Now putting this back into x=-y/3 we will get x=-i. So the only equilibrium point is (-i, 3i)?

(b) We can write the first equation yx-y as y(x-1) = 0. So the solutions here would be y=0 and x=1.

And if we set the second equation equal to 0: cos(πx)=0, the solution would be

$x=\frac{k \pi}{2}$

Where k is any odd integer (since cosine is zero at points like -π/2, π/2, 3π/2, etc).

So the equilibrium points would be (kπ/2, 0) and (1, 0). Is this right? And could there be any more solutions?

Last edited by a moderator: May 6, 2017
2. May 10, 2012

### tiny-tim

hi roam!

3. May 10, 2012

### HallsofIvy

Staff Emeritus
Assuming that x and y are real numbers, getting a complex result tells you that there are no equilibrium points.

4. May 10, 2012

### jackmell

Wouldn't that be wrong though? The problem asked for ALL equilibrium points and made no mention of restricting the domain to reals. So if I turned this in and said there ain't any, would my professor be justified in markin' it wrong? And sides, it's $\pm 3i$ right?

5. May 10, 2012

### roam

Hi tiny tim,

So do you mean I should pick the +ve side of ±3i, so the that the only equilibrium is at (-i, 3i)?

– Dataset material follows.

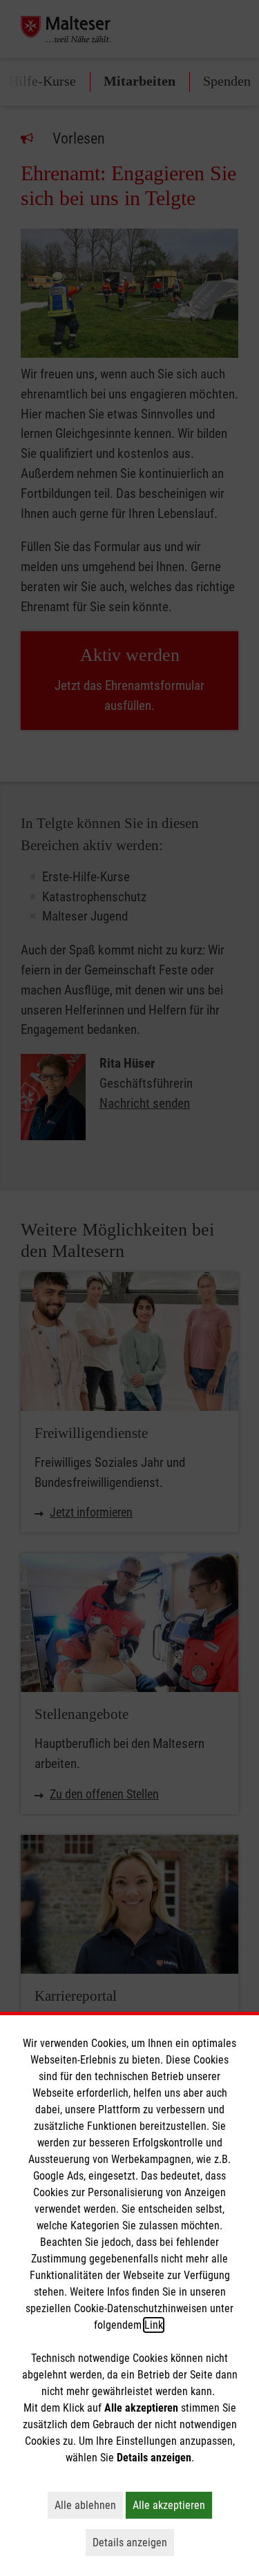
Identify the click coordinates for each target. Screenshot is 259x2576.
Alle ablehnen (89, 2505)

What was wrong with what I did?

Yes, I think we are required to find all values, not just reals.

6. May 10, 2012

### tiny-tim

i'm assuming x and y are both restricted to the reals

(i'd be very surprised if that's not true)
oops! nothing!

you got 'em all!

(but (1,0) is wrong … dy/dt = cosπ ≠ 0)

7. May 10, 2012

### jackmell

Ok look. I think I just caused trouble with that. I'd bet you're just required to find the reals. I'm lucky the mods don't get on me for that but it does open up an interesting phenomenon: what exactly are complex equilibrium points? You see, doing the unexpected, being curious, asking questions, that's where real mathematics is created. :)

Last edited: May 10, 2012
8. May 10, 2012

### roam

But didn't we find from the first equation yx-y=y(x-1)=0 that (1,0) is a solution? Because this equation is zero at either x=1 and y=0.

9. May 10, 2012

### roam

So (kπ/2, 0) are the only solutions? What happens to the x=1 that I found from the other equation?

10. May 10, 2012

### BruceW

yes, (kπ/2, 0) are the only solutions (with k an odd number, as you said).

you found that (1,0) is a fixed point for x, but you need it to also be a fixed point for y. The equation to get a fixed point for y is cos(πx)=0 so does your point satisfy this?